(INFORMATION SUPPLIED)
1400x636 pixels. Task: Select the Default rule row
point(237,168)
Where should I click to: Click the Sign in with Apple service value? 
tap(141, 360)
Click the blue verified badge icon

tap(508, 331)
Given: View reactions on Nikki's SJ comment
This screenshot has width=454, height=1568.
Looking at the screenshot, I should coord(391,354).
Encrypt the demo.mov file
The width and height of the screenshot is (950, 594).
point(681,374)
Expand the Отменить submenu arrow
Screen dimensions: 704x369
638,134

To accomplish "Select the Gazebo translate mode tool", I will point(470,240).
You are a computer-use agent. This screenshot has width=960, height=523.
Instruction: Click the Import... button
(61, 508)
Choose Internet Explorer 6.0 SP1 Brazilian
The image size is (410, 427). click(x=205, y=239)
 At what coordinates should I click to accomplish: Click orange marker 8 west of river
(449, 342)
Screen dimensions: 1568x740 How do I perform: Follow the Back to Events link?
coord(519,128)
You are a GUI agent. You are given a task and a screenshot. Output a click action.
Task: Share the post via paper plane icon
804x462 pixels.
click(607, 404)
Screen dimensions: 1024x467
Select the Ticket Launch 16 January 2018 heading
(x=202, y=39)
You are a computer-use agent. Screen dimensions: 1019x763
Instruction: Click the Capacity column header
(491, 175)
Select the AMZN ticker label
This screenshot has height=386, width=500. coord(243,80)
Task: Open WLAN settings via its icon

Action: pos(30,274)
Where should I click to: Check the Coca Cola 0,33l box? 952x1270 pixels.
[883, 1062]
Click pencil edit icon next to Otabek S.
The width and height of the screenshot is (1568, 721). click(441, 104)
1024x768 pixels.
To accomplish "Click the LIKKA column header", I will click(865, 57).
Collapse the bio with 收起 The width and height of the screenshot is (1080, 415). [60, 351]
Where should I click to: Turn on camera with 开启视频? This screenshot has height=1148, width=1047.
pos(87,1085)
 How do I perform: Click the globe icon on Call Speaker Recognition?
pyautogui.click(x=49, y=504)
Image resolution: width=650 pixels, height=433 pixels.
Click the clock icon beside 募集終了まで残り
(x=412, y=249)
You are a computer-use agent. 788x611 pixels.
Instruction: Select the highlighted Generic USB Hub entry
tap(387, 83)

(TASK) The expected result is every line above containing the string "agent".

(TASK RESULT)
You are a computer-use agent. This screenshot has width=960, height=523.
You are a GUI agent. You are given a task and a screenshot. Output a click action.
You are a computer-use agent. Screen dimensions: 1019x763
You are a computer-use agent. 788x611 pixels.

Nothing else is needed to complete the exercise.